Krest is named after and loosely based on Crestaen, an old roleplayer and PvPer in World of Warcraft. He was my guildmaster for a brief time while Evelos was a blood elf on Horde-side, sometime during the Burning Crusade expansion. His character taking Evelos fishing in the old Forsaken zones is one of my favorite memories, and this helped serve as inspiration for how Evelos behaves in this series.

Author’s Note


It was a bead forming on the ceiling. It followed the ridge of stone until it reached the lowest point, then hung there for a moment, glittering.


It swelled and rounded, colors swirling within it. He saw a face, then two faces as another bead formed just behind it, running along like it was trying to catch it.

Drip. Drip.

Being behind the other bead meant something. It summoned up feelings of confusion, darkness… an ambush. The second bead ran into the first, speeding its way to the floor.


He was upside down, a tiny Evelos reflected in a tiny bead, stretching and then falling down, down, down to the ground — because of that second bead.

Drip. Drip. Drip.

The beads shuddered as, down the hall, something screeched with the sound of metal scraping against stone. Two thumps approached him in a pattern: heavy-soft-heavy-soft. Then heavy-soft-soft as the lighter of the thumps quickened its beat, and a shadow appeared before him. There was another screech, much closer at hand.

Evelos picked up his head. It felt full of cotton, and stretching his neck put a pressure behind his nose like a sheet of metal. Patter-ping went the beads, bouncing off that metal sheet; whistle-shuff went the thumps, sanding down its edges, and he cringed as the sounds turned to shrilling deep inside the cotton.

“He acts like he has a concussion.”

“A side-effect of the spell, doubtless. Has he spoken? …slept?”

“No, sir.”

Ting, ting, ting. Drip, drip. Whistle-thump-shuff. 

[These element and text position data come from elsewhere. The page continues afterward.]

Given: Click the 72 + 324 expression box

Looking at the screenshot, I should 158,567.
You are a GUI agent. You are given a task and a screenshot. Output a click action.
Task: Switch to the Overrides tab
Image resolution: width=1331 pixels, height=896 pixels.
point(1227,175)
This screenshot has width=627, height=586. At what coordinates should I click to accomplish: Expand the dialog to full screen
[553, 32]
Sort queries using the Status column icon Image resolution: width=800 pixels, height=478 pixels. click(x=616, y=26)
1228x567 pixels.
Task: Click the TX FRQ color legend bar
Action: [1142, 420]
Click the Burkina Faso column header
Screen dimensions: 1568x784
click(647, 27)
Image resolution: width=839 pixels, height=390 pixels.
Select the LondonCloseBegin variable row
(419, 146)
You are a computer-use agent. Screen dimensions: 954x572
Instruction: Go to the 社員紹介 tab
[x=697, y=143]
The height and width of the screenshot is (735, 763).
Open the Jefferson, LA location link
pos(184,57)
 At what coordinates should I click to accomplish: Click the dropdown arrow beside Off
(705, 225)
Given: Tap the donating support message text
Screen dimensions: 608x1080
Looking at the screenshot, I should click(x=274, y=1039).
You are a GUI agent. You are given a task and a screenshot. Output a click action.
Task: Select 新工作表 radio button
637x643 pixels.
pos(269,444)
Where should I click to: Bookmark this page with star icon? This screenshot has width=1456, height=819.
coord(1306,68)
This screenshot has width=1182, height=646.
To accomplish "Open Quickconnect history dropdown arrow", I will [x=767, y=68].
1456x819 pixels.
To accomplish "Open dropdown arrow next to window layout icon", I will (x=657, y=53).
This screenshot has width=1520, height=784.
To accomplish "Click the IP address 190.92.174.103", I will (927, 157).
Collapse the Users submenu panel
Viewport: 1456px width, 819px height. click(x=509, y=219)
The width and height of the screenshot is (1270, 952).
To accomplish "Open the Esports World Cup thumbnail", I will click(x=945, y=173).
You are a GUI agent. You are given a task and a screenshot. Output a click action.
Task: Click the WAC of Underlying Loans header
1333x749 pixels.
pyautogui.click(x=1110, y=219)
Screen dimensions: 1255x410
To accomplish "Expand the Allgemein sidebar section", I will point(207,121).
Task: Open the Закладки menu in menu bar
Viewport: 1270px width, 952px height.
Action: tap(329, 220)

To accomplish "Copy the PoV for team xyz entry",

“What must I do?” he heard himself saying. What must I do to make it all stop?

“Stand. Turn this way.”

He wasn’t sure if he could do it, because while his head felt full of metal and cotton, his limbs felt full of sand. Suddenly, though, his view of the room was vertical rather than horizontal. A light flared into being upfront of the twin shadows looking at him; a ball of flame cupped in an elven hand revealed an elven face. The fire came close to him, and he didn’t flinch; the elf stared into each of his eyes, adjusting the light back and forth.

Evelos watched it. Whisper-whistle. Ting-shuffle-drip. Ting.

“We can’t keep holding him here. You promised the Banshee Queen assistance, not an invalid.”

“He’ll be useful,” muttered the elf. Evelos watched his mouth move. Ting-whisper. “Do as the Forsaken says,” the elf said next. 

Evelos felt his ears pop, and he nodded to relieve it. Ting, pop. “What must I do?” he asked again.

The elf turned to his companion. “You try it.”

“Touch your nose,” grunted the companion.

Evelos found a finger on his nose. He stared, cross-eyed, at it. How strange someone had found an exact copy of his finger to–


“Tug your ear.”

Evelos obliged. The ear didn’t pop again.

“Now dance a jig.”

The room began to move strangely, the sand in his limbs shifting around and tugging his balance this way and that. He wondered if he’d fall, but his vision remained upright.


“Stop it,” the elf snapped suddenly, and Evelos heard incomprehensible whispers as the elf seemed to take several steadying breaths. “I give him to you to serve, not to make fun of!”

“My mistake,” said the companion. “It won’t happen again.”

Whisper-hiss. Evelos didn’t believe him. Yet the elf was staring at him, now. Ting, ting, ting. Drip.

“I will do whatever is required of me,” said Evelos. Please, make it stop, screamed the cotton.

The companion beckoned and the room made that funny shuffle as the sand in his legs went whirl-a-thump, and he moved. The elf continued to stare at him, then at his back as Evelos left the room.

Not the room, no, the cell. The prison cell. The prison cell which–



Make it stop!


3 thoughts on “Crestfallen”

  1. I was doing a google search for the first time in about 5 years on my old character to see what posts/content may remain on the internet and I came across this. Your writing is good, and I love the characterization and the cues that characterization took from my old character.

    I am really touched that you still think about Crestaen in some capacity, and that he inspired a character in your own writing. Thank you for this, even though you probably never expected me to see this. It was wonderful.

    1. Holy cow, small world! I’m glad you like it, and good to see you around again! I hope all is well. 🙂 You might remember me better as Yotingo; it’s sure been a while.